Il protocollo RDAP è sotto molti punti di vista una versione migliorata di Whois. Il gruppo di lavoro IETF si è occupato con estrema attenzione dei punti deboli del vecchio protocollo, concentrandosi soprattutto su sicurezza, strutturazione e internazionalizzazione. L’alternativa a Whois è caratterizzata dalle seguenti innovazioni:

• Semantica strutturata di query e risposta (messaggi d’errore standard inclusi)

• Accesso più sicuro ai dati di contatto richiesti (es. via HTTPS)

• Estensibilità (es. aggiunta di elementi in uscita)

• Meccanismo di bootstrapping (assistito nella ricerca del server DNS autoritativo appropriato)

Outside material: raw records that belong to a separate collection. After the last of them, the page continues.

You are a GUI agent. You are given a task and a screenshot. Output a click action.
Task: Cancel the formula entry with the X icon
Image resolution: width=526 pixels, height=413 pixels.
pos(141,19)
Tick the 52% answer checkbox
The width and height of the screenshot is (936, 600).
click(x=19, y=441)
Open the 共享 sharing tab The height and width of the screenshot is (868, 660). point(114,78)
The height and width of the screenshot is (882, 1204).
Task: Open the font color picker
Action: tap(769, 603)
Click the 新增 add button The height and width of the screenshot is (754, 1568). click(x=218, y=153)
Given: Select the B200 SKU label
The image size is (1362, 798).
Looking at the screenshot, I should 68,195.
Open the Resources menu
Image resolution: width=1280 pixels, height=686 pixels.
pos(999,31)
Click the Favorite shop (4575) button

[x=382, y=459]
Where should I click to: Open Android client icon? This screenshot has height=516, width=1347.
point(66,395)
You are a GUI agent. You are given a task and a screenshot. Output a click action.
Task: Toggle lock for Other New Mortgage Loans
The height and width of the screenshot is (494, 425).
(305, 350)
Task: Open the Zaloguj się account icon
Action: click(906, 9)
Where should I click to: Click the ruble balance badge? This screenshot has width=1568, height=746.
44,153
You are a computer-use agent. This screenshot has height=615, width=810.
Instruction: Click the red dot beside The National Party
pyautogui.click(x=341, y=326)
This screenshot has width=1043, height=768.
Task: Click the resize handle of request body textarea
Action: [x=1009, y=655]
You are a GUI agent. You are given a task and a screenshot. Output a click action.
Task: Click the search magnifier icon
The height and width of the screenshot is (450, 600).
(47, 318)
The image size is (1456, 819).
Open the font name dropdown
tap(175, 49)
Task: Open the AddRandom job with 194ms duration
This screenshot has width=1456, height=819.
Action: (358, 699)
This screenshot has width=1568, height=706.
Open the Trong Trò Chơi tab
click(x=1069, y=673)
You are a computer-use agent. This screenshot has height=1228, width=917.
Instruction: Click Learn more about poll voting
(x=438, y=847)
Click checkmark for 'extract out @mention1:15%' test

• Inoltro standardizzato delle query

• Basato sul web (HTTP) e conforme a REST

• Traduzione semplice dei dati di output

• Accesso differenziato ai dati di contatto

Il protocollo RDAP si dimostra anche decisamente più flessibile del suo predecessore: a differenza di Whois, legato al protocollo testuale basato su TCP e alla porta specifica (43), RDAP utilizza per la trasmissione dei dati lo standard web HTTP o HTTPS. Tutti i dati sono forniti in formato JSON standardizzato e leggibili meccanicamente. Questo offre all’alternativa di Whois più libertà nel recupero dei dati e semplifica la programmazione dei servizi di query, che possono comunicare con i diversi registry e fornire i dati richiesti in varie lingue.

Tra le funzioni inserite nel Registration Data Access Protocol, una delle più importanti è senza dubbio la possibilità di impostare diritti di accesso differenti in base ai gruppi di utenti. L’autorità di registrazione è in questo modo in grado di definire chi possa accedere a quali dati: è logico ad esempio immaginare che agli utenti anonimi venga garantito un accesso limitato, dove gli user autenticati non siano invece soggetti a limitazioni. Proprio su questo punto, tuttavia, sembra necessaria una riflessione aggiuntiva:

Una delle questioni aperte, ad esempio, è come gestire le richieste di inquirenti che necessitino pieno accesso ai dati pur rimanendo anonimi. Non sono inoltre presenti linee guida che definiscano se, in casi simili, l’accesso ai dati vada garantito oltre i confini nazionali. Allo stesso tempo rimane l’assoluta necessità di proteggere i dati degli utenti e mantenere la fiducia di chi registra il proprio dominio. Dopo che alcuni registrar hanno presentato ricorso contro il termine obbligatorio di implementazione stabilito dall’ICANN entro fine 2016, il piano dell’organizzazione è di introdurre l’alternativa a Whois attraverso contratti con società di registrazione e provider di domini.